Summary
Male parental care generally is assumed to improve survival of nestlings and increase female reproductive success (fitness). Consequently, the need for male assistance is considered by some to be responsible for the evolution of monogamy when the investment of the male is not shareable among mates (Wittenberger and Tilson 1980). However, Gowaty (1983) found that reproductive success was not different between lone and paired female Eastern Bluebirds (Sialia sialis) and argued that monogamy is not necessarily maintained only by the need for male care. Ban and Tomes (1989) cite several examples of male-removal studies that indicate the presence of a male is of little value in many species, but they conclude that apparent care by the male does tend to benefit the young.

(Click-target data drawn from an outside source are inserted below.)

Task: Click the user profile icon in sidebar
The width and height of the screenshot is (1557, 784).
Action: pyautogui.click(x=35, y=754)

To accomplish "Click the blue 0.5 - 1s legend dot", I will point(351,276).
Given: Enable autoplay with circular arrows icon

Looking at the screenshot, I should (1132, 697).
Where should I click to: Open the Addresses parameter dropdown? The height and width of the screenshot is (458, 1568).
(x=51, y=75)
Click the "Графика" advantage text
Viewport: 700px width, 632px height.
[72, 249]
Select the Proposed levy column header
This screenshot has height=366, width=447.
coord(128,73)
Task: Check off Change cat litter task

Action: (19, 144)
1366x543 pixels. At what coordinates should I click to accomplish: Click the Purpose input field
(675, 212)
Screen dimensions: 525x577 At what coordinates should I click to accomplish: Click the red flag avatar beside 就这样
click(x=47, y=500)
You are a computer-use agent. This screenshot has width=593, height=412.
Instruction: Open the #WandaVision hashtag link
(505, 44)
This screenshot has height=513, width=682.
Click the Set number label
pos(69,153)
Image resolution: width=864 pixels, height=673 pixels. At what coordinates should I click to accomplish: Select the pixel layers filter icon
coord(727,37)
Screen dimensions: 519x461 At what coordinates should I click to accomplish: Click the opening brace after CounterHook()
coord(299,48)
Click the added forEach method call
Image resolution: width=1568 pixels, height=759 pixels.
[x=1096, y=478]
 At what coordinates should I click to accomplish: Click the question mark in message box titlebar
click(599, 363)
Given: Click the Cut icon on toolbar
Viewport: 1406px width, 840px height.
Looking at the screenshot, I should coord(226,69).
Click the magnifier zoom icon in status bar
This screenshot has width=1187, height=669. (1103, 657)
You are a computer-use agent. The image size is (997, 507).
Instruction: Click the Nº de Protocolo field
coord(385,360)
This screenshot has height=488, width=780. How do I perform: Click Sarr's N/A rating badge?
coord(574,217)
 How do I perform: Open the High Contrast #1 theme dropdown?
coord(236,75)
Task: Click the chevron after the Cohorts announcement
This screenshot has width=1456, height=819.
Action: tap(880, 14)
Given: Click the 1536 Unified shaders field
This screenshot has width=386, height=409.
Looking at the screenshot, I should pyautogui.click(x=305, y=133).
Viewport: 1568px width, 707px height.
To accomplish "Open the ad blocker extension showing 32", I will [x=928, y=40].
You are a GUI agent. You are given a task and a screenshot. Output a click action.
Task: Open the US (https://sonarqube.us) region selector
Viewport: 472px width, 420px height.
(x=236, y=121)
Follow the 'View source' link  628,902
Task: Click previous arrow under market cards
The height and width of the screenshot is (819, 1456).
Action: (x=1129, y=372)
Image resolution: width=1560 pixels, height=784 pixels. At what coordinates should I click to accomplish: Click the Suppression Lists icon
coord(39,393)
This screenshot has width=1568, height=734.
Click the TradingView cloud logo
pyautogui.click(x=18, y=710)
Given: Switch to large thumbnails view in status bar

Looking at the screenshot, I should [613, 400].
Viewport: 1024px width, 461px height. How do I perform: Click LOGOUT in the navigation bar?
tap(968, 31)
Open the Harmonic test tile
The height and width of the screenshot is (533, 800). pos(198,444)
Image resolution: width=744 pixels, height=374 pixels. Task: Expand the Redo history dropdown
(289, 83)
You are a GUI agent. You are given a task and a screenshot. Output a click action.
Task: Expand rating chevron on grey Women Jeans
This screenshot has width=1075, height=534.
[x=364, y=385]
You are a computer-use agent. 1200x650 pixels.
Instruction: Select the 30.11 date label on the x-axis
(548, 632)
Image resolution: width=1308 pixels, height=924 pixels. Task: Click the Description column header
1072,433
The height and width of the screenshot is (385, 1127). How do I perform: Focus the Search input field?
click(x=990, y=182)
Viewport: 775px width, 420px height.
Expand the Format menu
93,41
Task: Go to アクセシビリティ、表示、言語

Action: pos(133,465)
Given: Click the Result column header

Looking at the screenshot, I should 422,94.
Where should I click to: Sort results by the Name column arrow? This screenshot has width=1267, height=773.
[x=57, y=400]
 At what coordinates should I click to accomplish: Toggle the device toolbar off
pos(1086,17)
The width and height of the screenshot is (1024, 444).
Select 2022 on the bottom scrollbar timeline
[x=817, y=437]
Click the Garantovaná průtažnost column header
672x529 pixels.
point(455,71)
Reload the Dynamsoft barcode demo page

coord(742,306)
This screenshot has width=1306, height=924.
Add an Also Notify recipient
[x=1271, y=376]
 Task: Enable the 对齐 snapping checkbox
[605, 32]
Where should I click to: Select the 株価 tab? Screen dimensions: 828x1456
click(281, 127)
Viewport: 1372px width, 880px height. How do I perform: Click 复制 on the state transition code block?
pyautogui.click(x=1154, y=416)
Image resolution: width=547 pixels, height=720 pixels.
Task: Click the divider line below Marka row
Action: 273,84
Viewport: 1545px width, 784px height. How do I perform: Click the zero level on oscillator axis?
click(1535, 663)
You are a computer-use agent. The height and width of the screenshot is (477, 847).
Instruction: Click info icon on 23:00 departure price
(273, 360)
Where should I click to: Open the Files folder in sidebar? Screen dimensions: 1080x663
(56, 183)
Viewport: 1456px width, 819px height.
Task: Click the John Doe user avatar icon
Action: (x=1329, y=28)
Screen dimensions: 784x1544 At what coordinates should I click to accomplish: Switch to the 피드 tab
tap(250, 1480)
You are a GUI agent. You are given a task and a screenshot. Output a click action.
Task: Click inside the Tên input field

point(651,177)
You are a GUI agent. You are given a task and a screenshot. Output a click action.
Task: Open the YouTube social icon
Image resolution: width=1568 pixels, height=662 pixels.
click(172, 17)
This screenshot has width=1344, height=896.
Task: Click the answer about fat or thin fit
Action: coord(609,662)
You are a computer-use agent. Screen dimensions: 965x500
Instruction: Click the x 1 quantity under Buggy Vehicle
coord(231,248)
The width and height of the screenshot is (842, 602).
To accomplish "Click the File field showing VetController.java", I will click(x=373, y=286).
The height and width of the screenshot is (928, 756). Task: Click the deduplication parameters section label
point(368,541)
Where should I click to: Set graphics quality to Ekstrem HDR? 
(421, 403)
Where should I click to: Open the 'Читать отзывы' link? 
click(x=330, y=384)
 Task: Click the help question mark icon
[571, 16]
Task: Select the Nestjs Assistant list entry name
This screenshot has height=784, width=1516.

In this study we attempted to determine the impact of male parental care on female reproductive success in the monogamous Eastern Kingbird (Tyrannus tyrannus). Male Eastern Kingbirds help to feed, guard, and defend their young throughout the breeding cycle. Males also aid in the 3- to 4-week period of post-fledging care (Morehouse and Brewer 1968).
Methodology
This study was conducted at Eastern Kingbird nests on and around Lake Opinicon, Ontario, from May to August 1986. The study site is described in detail by Blancher and Robertson (1985). Five resident males were removed experimentally by shooting when the nestlings were one day old. Shooting (Canadian Wildlife Service Permit #EK290) was necessary because we did not know of any way to keep these aerial insectivores alive in captivity for the necessary time period. For this reason a very small sample size was used. Seven nests that corresponded in nesting time and habitat to the experimental nests were chosen at the time of the removals and were used as unmanipulated controls. We measured feeding rates per nestling by watching nests for 60 min intervals every other day during the nestling period. These observations were carried out at approximately the same time each day. Nests were watched from a distance of approximately 30 m to avoid disturbing the birds. Following each watch, nestlings were weighed with a Pesola spring balance, and each nestling's 9th primary was measured to the nearest mm. We also quantified nest defense at each nest four times during the nesting cycle (incubation days 1-6, 7-14; and nestling days 1-4, 5-8) by scoring the aggressiveness of the birds during a 5-min trial to a simulated predator (plastic crow) placed approximately 1 m from the nest. Responses were scored on a scale of 0 to 5 (0--no response; 1--silent observation; 2--vocalization and hovering; 3--few single dives; 4--continuous diving; 5--striking the crow). Repeat testings on nests were carried out with a minimum of four days between presentations in an effort to avoid habituation. Males and females were distinguished by their behavior (for example, favorite perch locations) and by noting which bird was at the nest. In nesting pairs, one of the birds is almost always guarding the nest, resulting presumably in fewer losses to predators. Smith (1966) noted this trade-off pattern, and found that the male was present 82% of the time when the female left the nest and 91% of the time when she returned. Predation was assumed if the entire brood disappeared at one time with no evidence of poor weather or dead nestlings.